Deloitte Has Made $42 Million Working With ICE This Year

Employees asked the company to cut ties with the agency last year, but Deloitte shows no signs of ending its relationship with ICE.
deloitte logo in window
A look at the companies profiting from their work with U.S. Immigration and Customs Enforcement.

On the “Values” section of its website, professional services giant Deloitte makes clear what kind of company it believes itself to be.

“We believe that nothing is more important than our reputation, and behaving with the highest levels of integrity is fundamental to who we are,” the company states.

One way to apparently operate a business with the highest levels of integrity is to make millions per year working with the U.S. Immigration and Customs Enforcement (ICE), the law enforcement agency heavily criticized by human rights organization for denying migrants basic human rights. Deloitte—one of the Big Four multifaceted consulting firms–has made more than $42 million working with ICE in 2019 alone.


Deloitte’s own employees called on the company to stop all work with ICE and U.S. Customs and Border Protection (CBP) in 2018, citing “moral objections,” after another consulting firm, McKinsey & Company, cut ties with the agency. At least 750 employees signed the petition, according to The New York Times.

Deloitte’s chairman and CEO, Daniel Helfrich, reportedly responded to employees by assuring them that Deloitte’s work “does not directly or indirectly support the separation of families.” Helfrich added that such work would go against the company’s values.

The services Deloitte provides ICE are mostly administrative management and general management consulting services, according to the government spending tracker But a report this summer by the news and analysis website Popular Information found that these services include "facilities management" and "detention bed space utilization and optimization processes."

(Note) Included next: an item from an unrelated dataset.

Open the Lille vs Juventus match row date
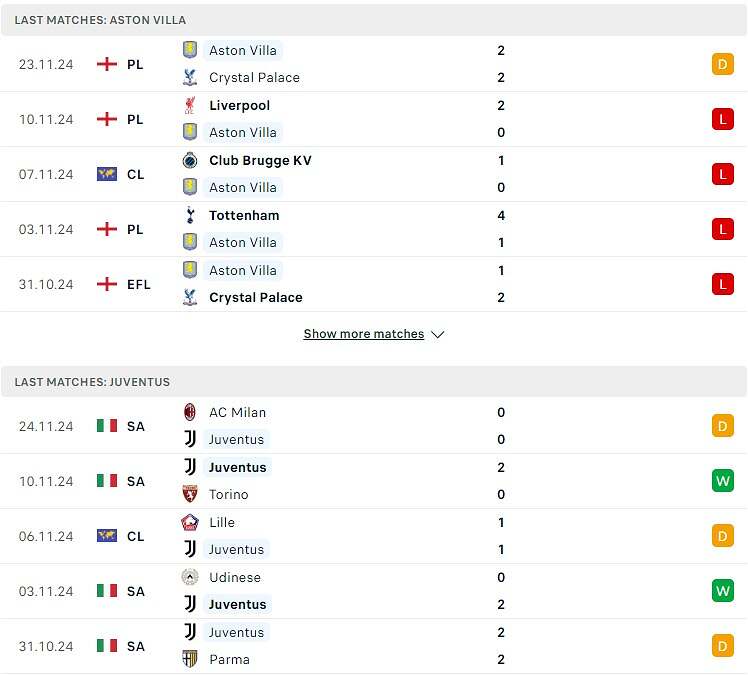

In a statement to VICE, Deloitte reiterated what it told employees last year. “Our work does not support the separation of families at the border, which would be inconsistent with our values. We are committed to making a positive impact for our clients, our people and our communities,” a company spokesperson said.

Though Deloitte has faced criticism from inside and outside the company for its work with ICE over the past two years—during which time it has made more than $87 million working with the agency—the company’s relationship with ICE dates back to the beginning of the federal agency’s existence, as Deloitte itself proudly acknowledges.

“Our longstanding work for the Department of Homeland Security and its many components such as Immigration and Customs Enforcement dates back to its inception after 9/11 and spans multiple administrations and political parties,” the spokesperson said.